▶ **Requirement**
Write out the listing from the line with "You are a GUI" to the line with "Instruction: Select 纳斯达克 in the index list", both lines included, exactly and nothing beyond. Leave pictures out.

▶ **Data supplied**
[Start of section]

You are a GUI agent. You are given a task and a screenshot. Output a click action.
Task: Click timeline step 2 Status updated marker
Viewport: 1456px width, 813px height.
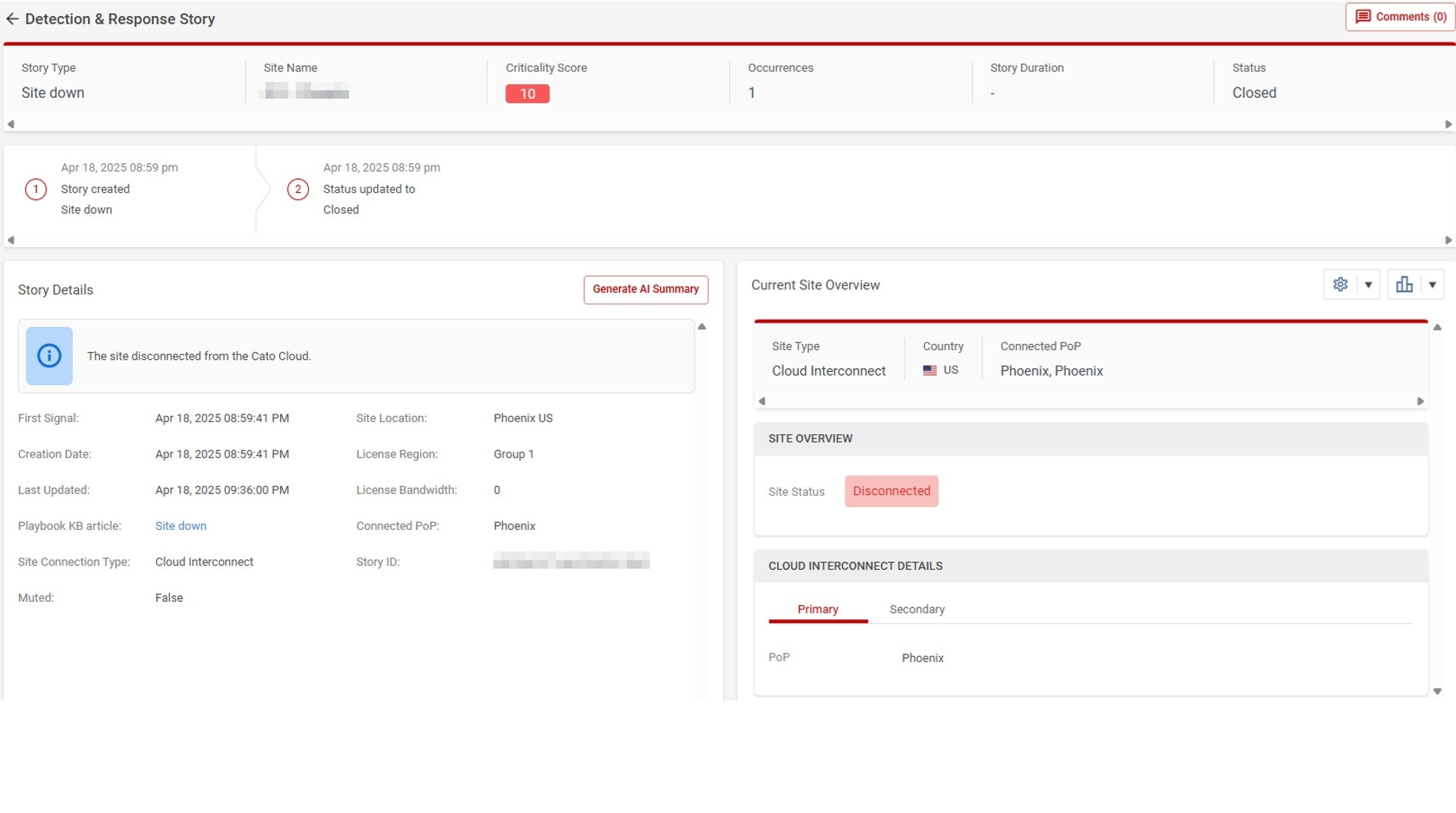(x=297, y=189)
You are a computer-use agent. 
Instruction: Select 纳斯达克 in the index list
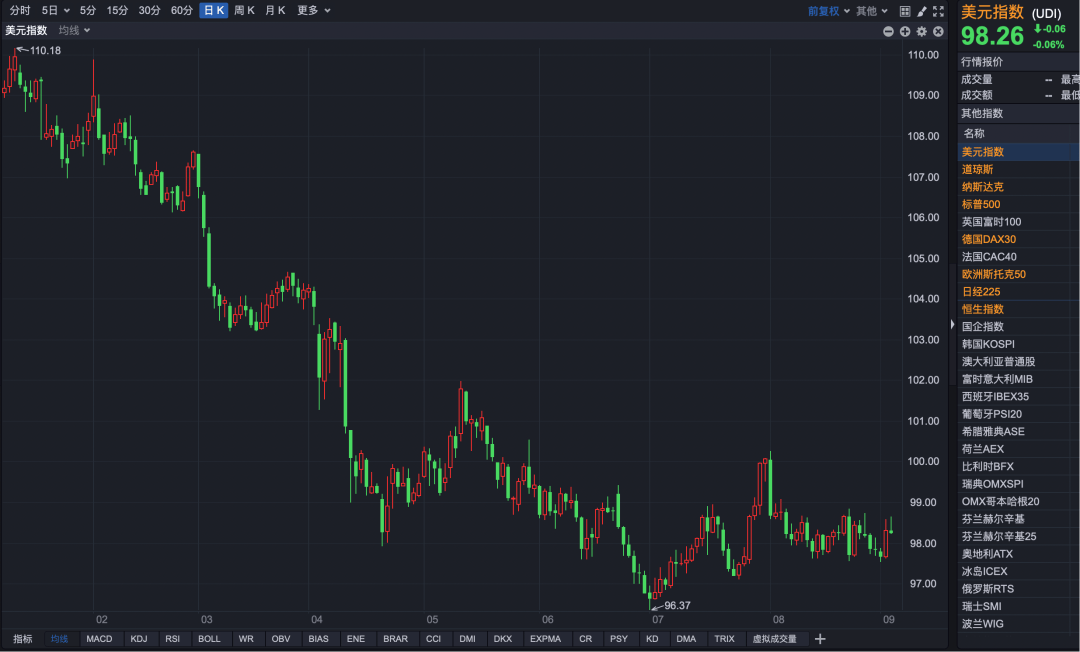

[End of section]
[Start of section]

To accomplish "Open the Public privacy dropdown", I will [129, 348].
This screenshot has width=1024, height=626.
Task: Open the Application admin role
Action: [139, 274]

[End of section]
[Start of section]

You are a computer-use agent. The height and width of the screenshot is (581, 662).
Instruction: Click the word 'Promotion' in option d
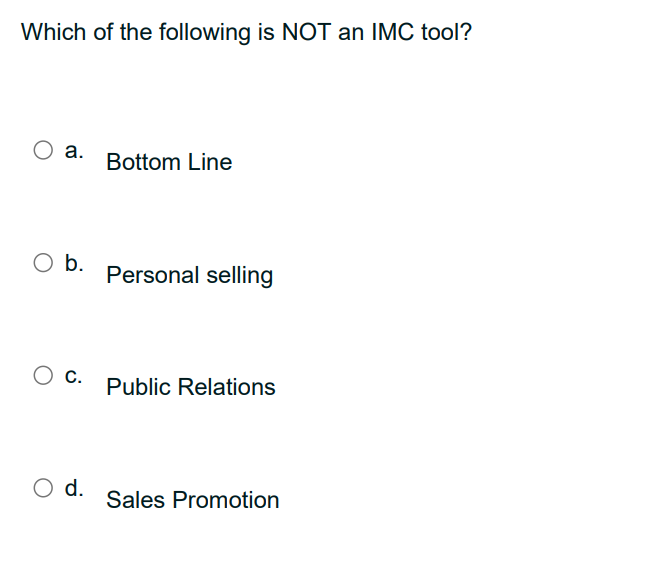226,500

[End of section]

▶ **Answer for this exercise**
You are a GUI agent. You are given a task and a screenshot. Output a click action.
Task: Click timeline step 2 Status updated marker
Viewport: 1456px width, 813px height.
(x=297, y=189)
You are a computer-use agent. 
Instruction: Select 纳斯达克 in the index list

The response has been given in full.